Avec un double défi pour le chef de l'État: repousser le plus tard possible la menace d'une censure et a fortiori d'une dissolution.
En revanche, le scénario d'un Premier ministre de gauche s'éloignait, malgré l'appel à nouveau jeudi soir des chefs de parti socialiste, communiste et écologiste, à "entendre le pays". "La fable d'un Premier ministre de gauche n'a aucune réalité aujourd'hui", a moqué vendredi Manuel Bompard (LFI).
La gauche hors LFI a prévu de se concerter avant de se rendre à l'Élysée.
- Projet de budget prêt -
En attendant, l'urgence est de déposer un projet de budget lundi pour que le Parlement dispose bien de 70 jours pour l'examiner, comme le prévoit la Constitution.
Mais, a précisé Pierre Moscovici sur RMC-BFMTV, ce projet devra bien être celui qui a été envoyé le 2 octobre au Haut conseil des finances publiques qui l'a "déjà examiné" et a préparé son avis. Il s'agit donc du texte qui a été le détonateur de la crise actuelle avec le vote de défiance de l'Assemblée nationale qui a provoqué la chute de François Bayrou le 8 septembre.
"Qui peut imaginer qu'en 48 heures, on peut tout refaire ?", a interrogé Pierre Moscovici.
Ce projet de budget "ne sera pas parfait", avait reconnu le Premier ministre démissionnaire mercredi à l'issue de ses multiples rencontres avec les partis, et devra être débattu.
La France aura-t-elle un gouvernement dès vendredi ou à défaut ce weekend ? Les principaux ministres en place seront-ils reconduits ? Remplacés par des ministres techniques ?

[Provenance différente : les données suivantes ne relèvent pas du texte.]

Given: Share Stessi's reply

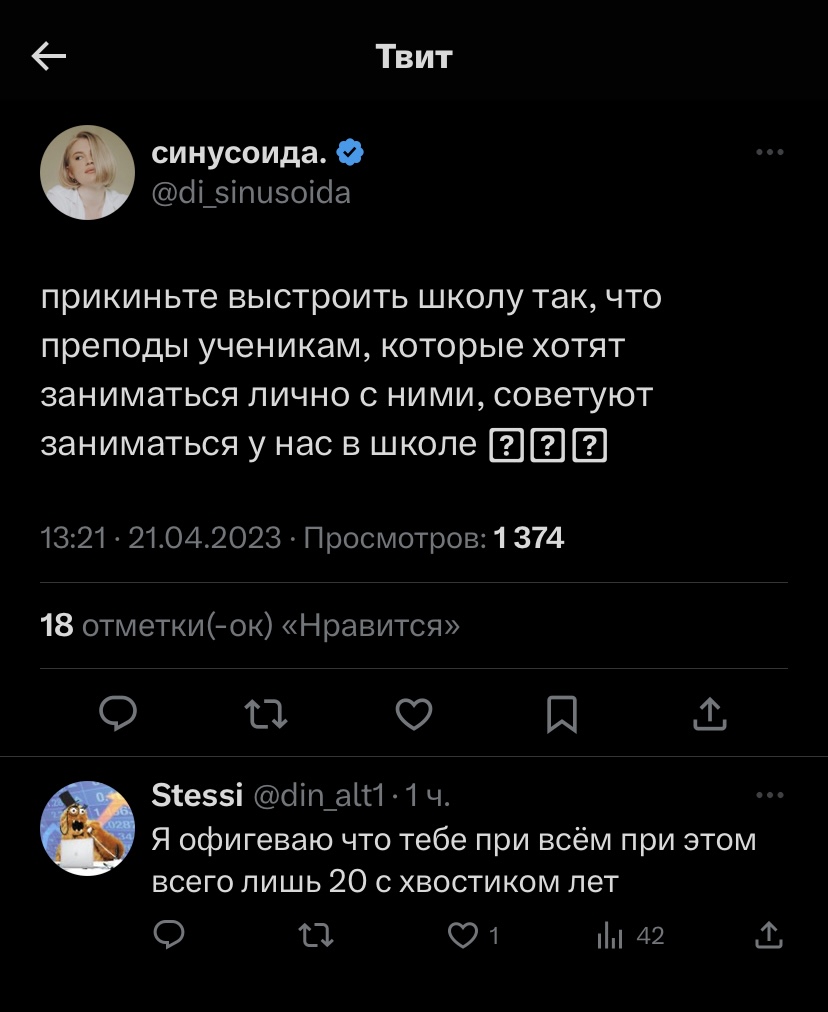Looking at the screenshot, I should (768, 935).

Le Premier ministre démissionnaire souhaite que la future équipe gouvernementale soit "complètement déconnectée des ambitions présidentielles pour 2027", des ambitions qu'il n'a lui-même jamais manifestées.

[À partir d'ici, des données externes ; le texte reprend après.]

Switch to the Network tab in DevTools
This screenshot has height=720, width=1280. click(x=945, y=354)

Cela exclurait en revanche le ministre de l'Intérieur démissionnaire Bruno Retailleau, qui a précipité dimanche la chute du gouvernement Lecornu tout juste nommé.
Le président des Républicains a conditionné son retour au gouvernement à la nomination d'un Premier ministre "ni de gauche, ni macroniste".
Emmanuel Macron est aussi très attendu sur une éventuelle suspension de la très controversée réforme des retraites de 2023, préalable posé par les socialistes pour un accord de non-censure.